• **WORK REQUEST**: In the records below, find the line with "Open the Mail" and the line with "Screen dimensions: 1188x2576"; return exactly those lines and every line between them.

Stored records
+===+
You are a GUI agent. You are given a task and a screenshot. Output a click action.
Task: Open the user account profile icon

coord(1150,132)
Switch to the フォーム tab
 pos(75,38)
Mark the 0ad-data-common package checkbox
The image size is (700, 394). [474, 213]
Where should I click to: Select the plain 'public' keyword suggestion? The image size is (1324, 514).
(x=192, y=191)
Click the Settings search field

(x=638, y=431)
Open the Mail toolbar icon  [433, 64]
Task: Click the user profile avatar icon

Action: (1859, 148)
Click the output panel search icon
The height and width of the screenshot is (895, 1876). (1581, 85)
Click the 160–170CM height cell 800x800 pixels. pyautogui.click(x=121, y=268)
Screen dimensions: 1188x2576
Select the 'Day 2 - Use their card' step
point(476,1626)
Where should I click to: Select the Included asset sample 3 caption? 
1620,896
+===+
• **OUTPUT**:
Open the Mail toolbar icon  [433, 64]
Task: Click the user profile avatar icon

Action: (1859, 148)
Click the output panel search icon
The height and width of the screenshot is (895, 1876). (1581, 85)
Click the 160–170CM height cell 800x800 pixels. pyautogui.click(x=121, y=268)
Screen dimensions: 1188x2576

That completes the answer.